TASK TO COMPLETE: Turn the lines of the records below into a numbered list, leaving out any blank lines.

[Collected data entries]
┄┄┄┄┄┄┄┄┄┄

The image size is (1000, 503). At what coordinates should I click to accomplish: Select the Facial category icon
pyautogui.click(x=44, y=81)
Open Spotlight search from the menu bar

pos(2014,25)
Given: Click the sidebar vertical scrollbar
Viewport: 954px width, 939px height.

┄┄┄┄┄┄┄┄┄┄

SOLUTION BELOW:
1. The image size is (1000, 503). At what coordinates should I click to accomplish: Select the Facial category icon
2. pyautogui.click(x=44, y=81)
3. Open Spotlight search from the menu bar
4. pos(2014,25)
5. Given: Click the sidebar vertical scrollbar
6. Viewport: 954px width, 939px height.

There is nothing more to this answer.